Brief →
Omit the pictures, then write out every entry exactly as it reads.

Data to use →
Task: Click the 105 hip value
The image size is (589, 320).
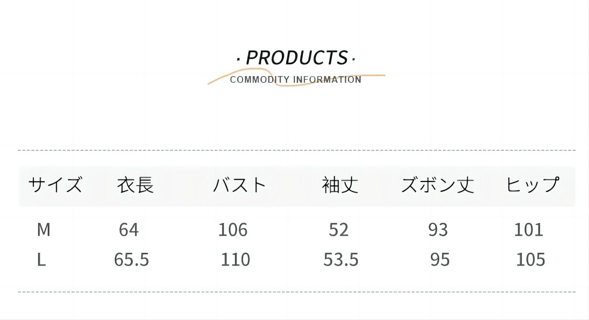Action: (530, 260)
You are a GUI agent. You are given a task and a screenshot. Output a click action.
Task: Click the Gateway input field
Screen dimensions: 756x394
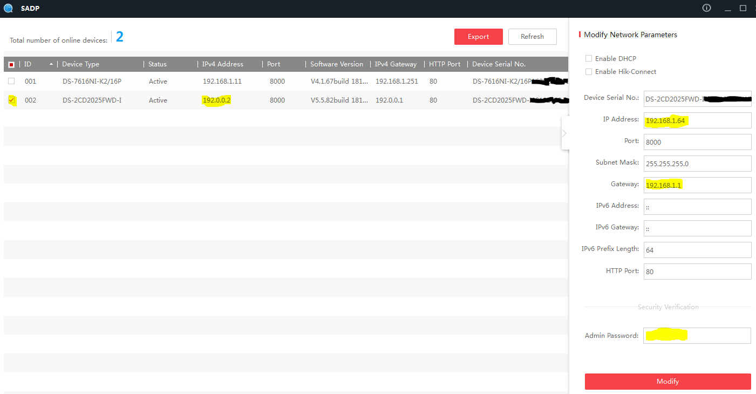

Exercise output →
Task: Click the 105 hip value
The image size is (589, 320).
Action: (530, 260)
You are a GUI agent. You are given a task and a screenshot. Output a click action.
Task: Click the Gateway input field
Screen dimensions: 756x394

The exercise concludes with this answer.